SOUTHWICK- Inspired by the unrest happening throughout the country, dozens of Southwick Regional School students held their own peaceful protest against racism and police brutality Sunday afternoon on the sidewalk outside of the First Congregational Church.
The protesters, consisting mostly of high school students, held signs with sayings such as “Black Lives Matter” and “Stop police brutality.” Some held signs with the names of black Americans who had been killed by the police or had been victims of hate crimes.
Organizers of the protest said it was also to give support to any minority residents of Southwick who feel as though they have been prejudiced against due to their race.
The most frequent and notable name on many of the signs was that of George Floyd, a black man who was killed by Minneapolis Police Officer Derek Chauvin May 25 after Chauvin knelt on Floyd’s neck for nearly 10 minutes in the incident caught on a now viral video. Chauvin was arrested and charged with third degree murder. The three officers who were present but did nothing to stop Chauvin remain free, a point of contention for many of the larger protests.
While many of the prominent protests around the country had incidents of looting and violence between police officers and protesters, the Southwick protest remained peaceful, with few police officers keeping watch most of the time. Police Chief Kevin Bishop was present, standing at the end of the protest line on the sidewalk.
“We’re here to protect these guys,” said Bishop, referring to the protesters, “If anyone tries to go too far by harassing them, they will be made an example of.”
Bishop said he felt a lot of respect for the protesters and the message they were trying to send.
While the town of Southwick has gone more than a week since the last reported COVID-19 case, every protester was seen wearing a face-mask and practicing social distancing to the extent they were able.
Max Austin, a ninth grader who started the idea for the local protest after witnessing the events across the country this week, said that he was surprised at the turnout, as he did not expect much to happen. He and others had made an Instagram page advertising the protest but got discouraged when few people RSVP’d.
Dozens of students turned out for the protest, with some people seemingly joining or engaging in conversation with the students. Many cars that passed down the busy College Highway honked, seemingly in support.
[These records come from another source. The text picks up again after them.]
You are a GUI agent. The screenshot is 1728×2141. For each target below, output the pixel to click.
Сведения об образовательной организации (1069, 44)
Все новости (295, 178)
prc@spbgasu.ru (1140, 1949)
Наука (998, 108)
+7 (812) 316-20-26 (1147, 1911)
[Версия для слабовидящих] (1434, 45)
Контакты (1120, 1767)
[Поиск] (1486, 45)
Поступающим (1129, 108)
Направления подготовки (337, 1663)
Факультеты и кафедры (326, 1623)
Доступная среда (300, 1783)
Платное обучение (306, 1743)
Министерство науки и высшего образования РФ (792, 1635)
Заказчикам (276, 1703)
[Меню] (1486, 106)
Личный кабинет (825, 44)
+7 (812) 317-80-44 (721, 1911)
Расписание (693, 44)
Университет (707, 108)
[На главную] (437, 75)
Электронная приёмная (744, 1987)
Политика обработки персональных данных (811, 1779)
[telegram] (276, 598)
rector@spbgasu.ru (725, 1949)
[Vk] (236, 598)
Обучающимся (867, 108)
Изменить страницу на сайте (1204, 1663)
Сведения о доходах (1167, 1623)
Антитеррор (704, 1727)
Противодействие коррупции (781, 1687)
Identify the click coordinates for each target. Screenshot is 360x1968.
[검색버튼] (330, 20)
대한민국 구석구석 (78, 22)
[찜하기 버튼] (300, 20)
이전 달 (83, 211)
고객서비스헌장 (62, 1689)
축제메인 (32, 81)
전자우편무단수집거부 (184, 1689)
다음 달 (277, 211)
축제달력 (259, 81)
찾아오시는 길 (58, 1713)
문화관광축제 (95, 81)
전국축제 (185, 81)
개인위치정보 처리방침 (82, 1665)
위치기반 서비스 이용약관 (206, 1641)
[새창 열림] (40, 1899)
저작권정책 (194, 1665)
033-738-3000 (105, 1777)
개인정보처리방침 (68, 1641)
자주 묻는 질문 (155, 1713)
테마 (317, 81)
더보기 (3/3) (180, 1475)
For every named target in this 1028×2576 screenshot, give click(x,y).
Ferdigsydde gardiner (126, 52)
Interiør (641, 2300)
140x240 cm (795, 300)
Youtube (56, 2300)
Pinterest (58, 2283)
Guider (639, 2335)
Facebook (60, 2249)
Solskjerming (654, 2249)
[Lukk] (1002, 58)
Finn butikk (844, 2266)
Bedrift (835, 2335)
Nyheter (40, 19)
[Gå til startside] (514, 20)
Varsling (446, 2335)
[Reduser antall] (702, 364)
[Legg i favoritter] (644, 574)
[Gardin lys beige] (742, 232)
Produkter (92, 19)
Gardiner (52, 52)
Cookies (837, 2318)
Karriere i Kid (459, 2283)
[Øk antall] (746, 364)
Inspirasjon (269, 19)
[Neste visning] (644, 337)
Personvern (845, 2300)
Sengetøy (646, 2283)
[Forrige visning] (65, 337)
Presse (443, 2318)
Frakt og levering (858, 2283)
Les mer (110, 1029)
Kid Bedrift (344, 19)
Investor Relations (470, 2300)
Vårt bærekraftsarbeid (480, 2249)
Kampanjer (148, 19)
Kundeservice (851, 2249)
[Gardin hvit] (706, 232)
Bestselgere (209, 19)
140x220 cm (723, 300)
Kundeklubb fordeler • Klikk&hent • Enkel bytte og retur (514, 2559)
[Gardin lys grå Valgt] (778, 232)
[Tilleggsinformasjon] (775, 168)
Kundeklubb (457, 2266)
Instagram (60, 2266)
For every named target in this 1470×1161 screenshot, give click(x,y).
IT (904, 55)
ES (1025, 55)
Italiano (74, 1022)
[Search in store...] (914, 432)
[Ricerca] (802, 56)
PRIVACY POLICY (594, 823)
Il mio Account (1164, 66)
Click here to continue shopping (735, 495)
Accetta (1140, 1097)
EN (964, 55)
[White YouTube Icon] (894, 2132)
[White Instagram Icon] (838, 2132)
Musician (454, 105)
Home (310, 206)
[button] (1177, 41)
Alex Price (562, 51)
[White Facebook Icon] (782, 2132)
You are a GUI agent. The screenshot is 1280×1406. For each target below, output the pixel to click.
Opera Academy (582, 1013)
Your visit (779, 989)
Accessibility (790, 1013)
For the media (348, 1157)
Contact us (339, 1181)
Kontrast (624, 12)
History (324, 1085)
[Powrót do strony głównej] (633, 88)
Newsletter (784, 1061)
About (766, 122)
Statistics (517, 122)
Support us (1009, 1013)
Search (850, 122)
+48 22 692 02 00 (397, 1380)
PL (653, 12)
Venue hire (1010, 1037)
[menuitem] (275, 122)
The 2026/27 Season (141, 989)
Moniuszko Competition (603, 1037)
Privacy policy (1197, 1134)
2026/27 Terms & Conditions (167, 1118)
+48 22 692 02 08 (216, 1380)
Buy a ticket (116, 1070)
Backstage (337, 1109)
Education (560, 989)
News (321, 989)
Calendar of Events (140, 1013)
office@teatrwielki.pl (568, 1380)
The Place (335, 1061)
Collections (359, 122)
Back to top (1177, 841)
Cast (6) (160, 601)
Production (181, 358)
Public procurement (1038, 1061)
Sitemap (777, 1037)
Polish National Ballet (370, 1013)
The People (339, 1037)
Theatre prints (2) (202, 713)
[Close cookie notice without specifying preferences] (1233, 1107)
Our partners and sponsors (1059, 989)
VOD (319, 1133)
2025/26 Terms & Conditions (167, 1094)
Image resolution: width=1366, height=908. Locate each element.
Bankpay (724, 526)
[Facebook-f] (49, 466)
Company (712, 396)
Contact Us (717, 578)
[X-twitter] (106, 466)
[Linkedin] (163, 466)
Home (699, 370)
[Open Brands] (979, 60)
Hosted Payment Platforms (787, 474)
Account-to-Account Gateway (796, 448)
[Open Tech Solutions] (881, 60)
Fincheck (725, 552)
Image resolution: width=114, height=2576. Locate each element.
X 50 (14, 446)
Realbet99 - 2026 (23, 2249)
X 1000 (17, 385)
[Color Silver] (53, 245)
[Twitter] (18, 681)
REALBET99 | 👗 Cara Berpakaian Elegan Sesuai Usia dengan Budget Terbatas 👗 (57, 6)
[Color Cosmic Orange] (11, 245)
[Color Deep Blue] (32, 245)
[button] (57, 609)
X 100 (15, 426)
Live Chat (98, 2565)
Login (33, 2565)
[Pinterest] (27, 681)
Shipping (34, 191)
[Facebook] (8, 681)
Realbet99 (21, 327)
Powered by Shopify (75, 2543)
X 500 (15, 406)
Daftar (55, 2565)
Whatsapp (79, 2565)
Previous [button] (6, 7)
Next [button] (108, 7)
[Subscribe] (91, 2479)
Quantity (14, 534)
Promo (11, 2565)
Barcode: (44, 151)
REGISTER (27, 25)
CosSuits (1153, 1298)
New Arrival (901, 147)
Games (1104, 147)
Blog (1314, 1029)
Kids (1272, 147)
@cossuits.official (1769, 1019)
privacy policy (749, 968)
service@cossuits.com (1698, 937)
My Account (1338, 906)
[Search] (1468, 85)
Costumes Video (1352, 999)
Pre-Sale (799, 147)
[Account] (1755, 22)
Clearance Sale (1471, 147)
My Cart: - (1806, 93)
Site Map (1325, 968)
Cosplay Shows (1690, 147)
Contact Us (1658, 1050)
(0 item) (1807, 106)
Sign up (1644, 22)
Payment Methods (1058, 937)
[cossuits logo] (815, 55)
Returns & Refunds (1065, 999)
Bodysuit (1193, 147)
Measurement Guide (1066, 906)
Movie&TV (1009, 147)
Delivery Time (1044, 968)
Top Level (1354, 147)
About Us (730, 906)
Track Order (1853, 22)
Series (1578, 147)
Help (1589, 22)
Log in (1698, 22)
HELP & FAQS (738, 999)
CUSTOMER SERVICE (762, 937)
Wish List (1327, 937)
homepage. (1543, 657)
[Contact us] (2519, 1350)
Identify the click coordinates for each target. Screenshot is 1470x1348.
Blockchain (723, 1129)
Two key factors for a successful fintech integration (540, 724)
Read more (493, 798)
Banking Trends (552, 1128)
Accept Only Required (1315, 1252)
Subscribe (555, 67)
Southwick High School Junior Brandon Haseltine was an advisor for the protest and has helped with similar demonstrations before. He said that the turnout they had early on was a lot compared to other protests he had been involved in locally.
While it paled in comparison with what is happening in cities like Minneapolis, Seattle, Atlanta, and Los Angeles, Chief Bishop said that by Southwick standards, it was a large protest.